--- SELECTED PASSAGE ---

Spanking kids boosts odds of mental illness
People who were hit or smacked as children face higher odds of developing mental ailments as adults, including mood and anxiety disorders and alcohol or drug abuse, researchers said yesterday. The study, led by Canadian researchers, is the first to...
People who were hit or smacked as children face higher odds of developing mental ailments as adults, including mood and anxiety disorders and alcohol or drug abuse, researchers said yesterday.
... if 50 per cent of the population has experienced being spanked in the past year, most kids are really resilient
The study, led by Canadian researchers, is the first to examine the link between psychological problems and spanking, while excluding more severe physical or sexual abuse in order to better gauge the effect of corporal punishment alone.
Those who were spanked or hit as kids were between two and seven per cent more likely to encounter mental issues later, said the research in the US journal Pediatrics. It was based on a retrospective survey of more than 600 US adults.
That figure may seem low, particularly since about half of the US population recalls being spanked in childhood, but nevertheless shows that physical punishment can raise the risk of problems later on, experts said.
“The study is valuable because it opens the conversation about parenting,” said Victor Fornari, director of the division of child and adolescent psychiatry at North Shore-Long Island Jewish Health System in New York.
The rate “is not dramatically higher, but it is higher, just to suggest that physical punishment is a risk factor for developing more mental disturbances as an adult,” said Mr Fornari, who was not involved in the study.
Previous research has repeatedly shown that children who were physically abused as youngsters suffer from more mental disturbances as adults and are more likely to engage in aggressive behaviour than other children.
But these studies have typically included more serious abuse.
The current study excludes both sexual abuse and physical abuse that left bruises, marks or caused injury. Instead it focuses on “harsh physical punishment”, defined as pushing, grabbing, shoving, slapping or hitting by elders.
While 32 nations around the world have banned corporal punishment of children, the United States and Canada are not among them.
Between two and five per cent of disorders such as depression, anxiety, bipolar, anorexia or bulimia were attributable to physical punishment as a child, the study said.
From four to seven per cent of serious problems including personality disorders, obsessive-compulsive disorder and intellectual disabilities were associated with such childhood punishments.
Researchers stressed that the study could not establish that spanking had actually caused these disorders in certain adults, only that there was a link between memories of such punishment and a higher incidence of mental problems later in life.
The survey data came from the National Epidemiologic Survey on Alcohol and Related Conditions collected between 2004 and 2005,, and included adults over 20.
Participants were asked: “As a child how often were you ever pushed, grabbed, shoved, slapped or hit by your parents or any adult living in your house?”

---

EXERCISE INSTRUCTIONS:
1. Answer these questions about the article on spanking and mental illness:
(a) In which journal was the research published?
(b) How many nations have banned corporal punishment of children?
(c) In what years was the survey data collected?
2. Turn the paragraph of the article on spanking and mental illness that begins "The current study excludes" into a short list that keeps its main facts.
3. Reproduce the part of the article on spanking and mental illness starting at "Between two and five" and ending at "adults over 20.", substituting "personality conditions" for "personality disorders".

--- LISTED RECORDS ---

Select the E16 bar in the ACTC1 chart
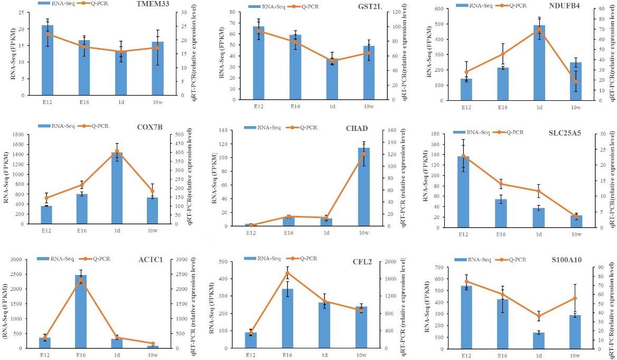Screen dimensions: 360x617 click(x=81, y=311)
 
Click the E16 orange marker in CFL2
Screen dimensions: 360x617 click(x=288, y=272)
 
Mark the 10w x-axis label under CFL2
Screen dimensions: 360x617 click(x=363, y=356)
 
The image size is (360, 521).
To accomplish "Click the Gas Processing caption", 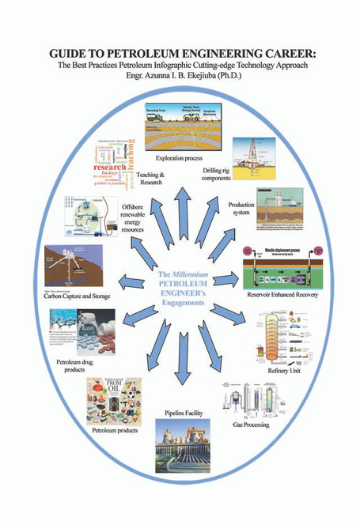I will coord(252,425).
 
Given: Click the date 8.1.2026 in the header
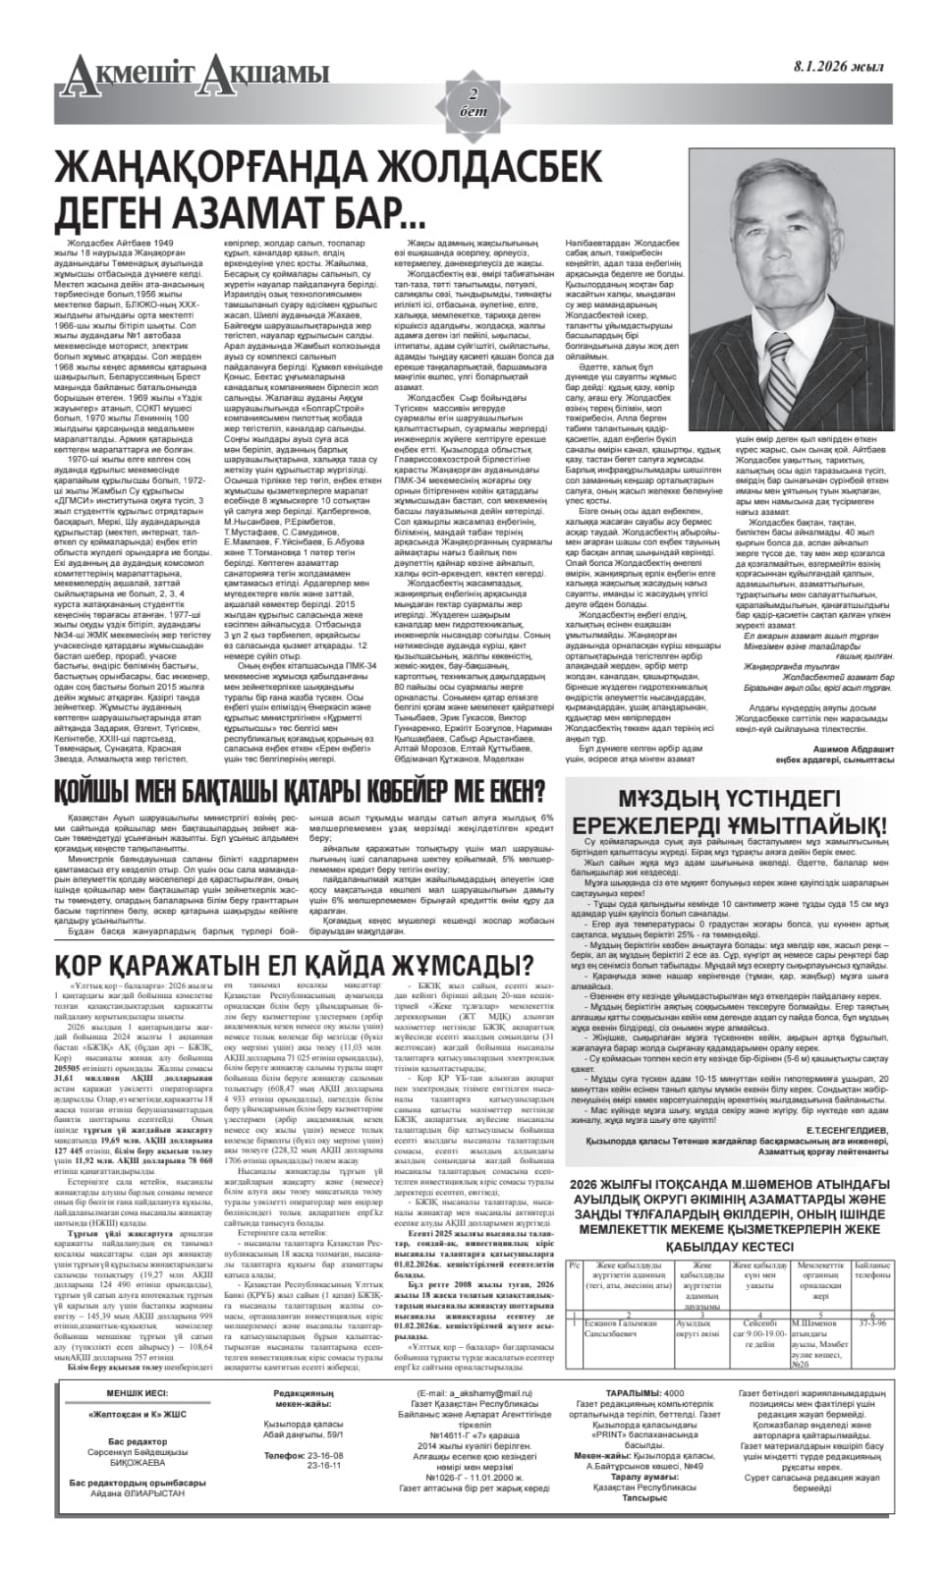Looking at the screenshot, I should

---
--- LISTED RECORDS ---

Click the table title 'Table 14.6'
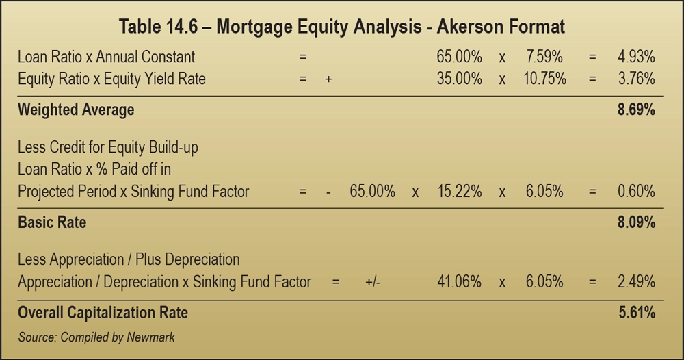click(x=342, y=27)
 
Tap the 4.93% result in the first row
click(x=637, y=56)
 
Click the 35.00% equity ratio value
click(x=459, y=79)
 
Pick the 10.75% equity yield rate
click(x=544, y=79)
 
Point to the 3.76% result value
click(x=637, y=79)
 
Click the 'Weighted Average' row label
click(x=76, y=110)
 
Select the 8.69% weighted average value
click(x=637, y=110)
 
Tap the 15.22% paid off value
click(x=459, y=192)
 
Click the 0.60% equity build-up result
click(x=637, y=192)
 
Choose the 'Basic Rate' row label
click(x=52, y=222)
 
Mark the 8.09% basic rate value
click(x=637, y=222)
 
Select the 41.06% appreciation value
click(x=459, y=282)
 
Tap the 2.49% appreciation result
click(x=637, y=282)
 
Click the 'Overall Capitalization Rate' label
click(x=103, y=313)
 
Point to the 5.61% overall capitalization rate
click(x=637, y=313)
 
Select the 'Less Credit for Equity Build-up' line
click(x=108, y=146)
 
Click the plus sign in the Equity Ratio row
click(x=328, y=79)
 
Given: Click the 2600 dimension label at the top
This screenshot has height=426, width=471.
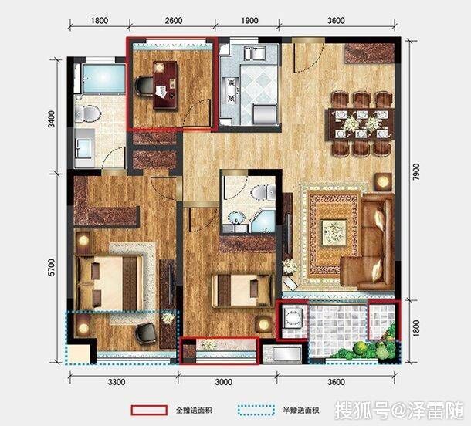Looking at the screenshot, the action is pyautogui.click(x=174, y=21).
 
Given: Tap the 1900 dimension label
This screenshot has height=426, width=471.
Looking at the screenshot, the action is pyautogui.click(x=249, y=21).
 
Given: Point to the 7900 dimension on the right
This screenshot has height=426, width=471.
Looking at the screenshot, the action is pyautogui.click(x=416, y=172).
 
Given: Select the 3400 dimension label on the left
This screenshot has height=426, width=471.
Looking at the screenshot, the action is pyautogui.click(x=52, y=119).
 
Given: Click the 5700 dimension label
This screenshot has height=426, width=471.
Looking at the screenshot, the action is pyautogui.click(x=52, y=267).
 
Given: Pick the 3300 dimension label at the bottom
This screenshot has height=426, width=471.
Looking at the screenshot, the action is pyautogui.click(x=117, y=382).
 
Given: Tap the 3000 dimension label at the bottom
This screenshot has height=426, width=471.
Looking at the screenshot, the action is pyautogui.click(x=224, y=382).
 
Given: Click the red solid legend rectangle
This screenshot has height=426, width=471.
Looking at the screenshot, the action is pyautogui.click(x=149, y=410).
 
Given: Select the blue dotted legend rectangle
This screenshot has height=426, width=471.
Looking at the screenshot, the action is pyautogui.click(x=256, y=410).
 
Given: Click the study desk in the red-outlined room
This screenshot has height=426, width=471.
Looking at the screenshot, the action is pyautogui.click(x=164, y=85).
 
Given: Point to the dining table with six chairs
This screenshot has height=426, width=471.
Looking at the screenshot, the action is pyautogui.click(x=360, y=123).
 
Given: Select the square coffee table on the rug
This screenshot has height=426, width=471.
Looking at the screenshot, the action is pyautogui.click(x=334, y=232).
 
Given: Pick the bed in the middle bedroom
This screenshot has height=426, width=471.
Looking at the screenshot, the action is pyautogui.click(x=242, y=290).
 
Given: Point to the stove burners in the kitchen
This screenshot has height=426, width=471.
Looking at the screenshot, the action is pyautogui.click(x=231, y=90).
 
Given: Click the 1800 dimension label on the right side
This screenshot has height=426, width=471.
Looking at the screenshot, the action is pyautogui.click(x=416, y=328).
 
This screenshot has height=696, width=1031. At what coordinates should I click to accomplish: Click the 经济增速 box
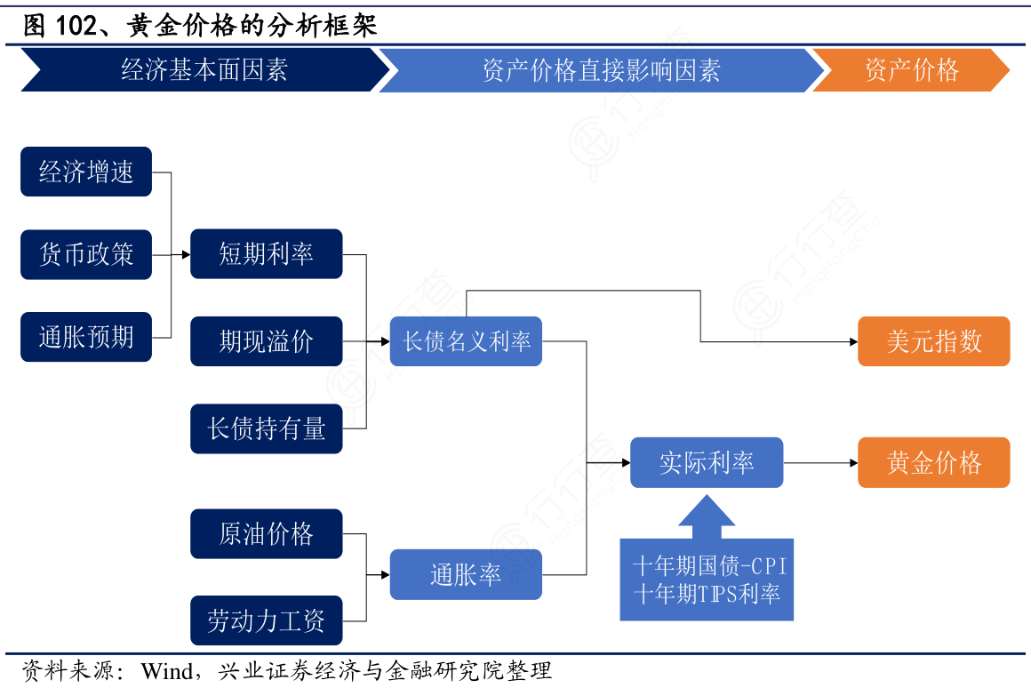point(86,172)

---

YOUR RESPONSES:
1.
(a) The US journal Pediatrics.
(b) 32 nations.
(c) Between 2004 and 2005.

2.
- Excluded from the study: sexual abuse.
- Also excluded: physical abuse that left bruises or marks or caused injury.
- Focus of the study: "harsh physical punishment," defined as pushing, grabbing, shoving, slapping or hitting by elders.

3.
Between two and five per cent of disorders such as depression, anxiety, bipolar, anorexia or bulimia were attributable to physical punishment as a child, the study said.
From four to seven per cent of serious problems including personality conditions, obsessive-compulsive disorder and intellectual disabilities were associated with such childhood punishments.
Researchers stressed that the study could not establish that spanking had actually caused these disorders in certain adults, only that there was a link between memories of such punishment and a higher incidence of mental problems later in life.
The survey data came from the National Epidemiologic Survey on Alcohol and Related Conditions collected between 2004 and 2005,, and included adults over 20.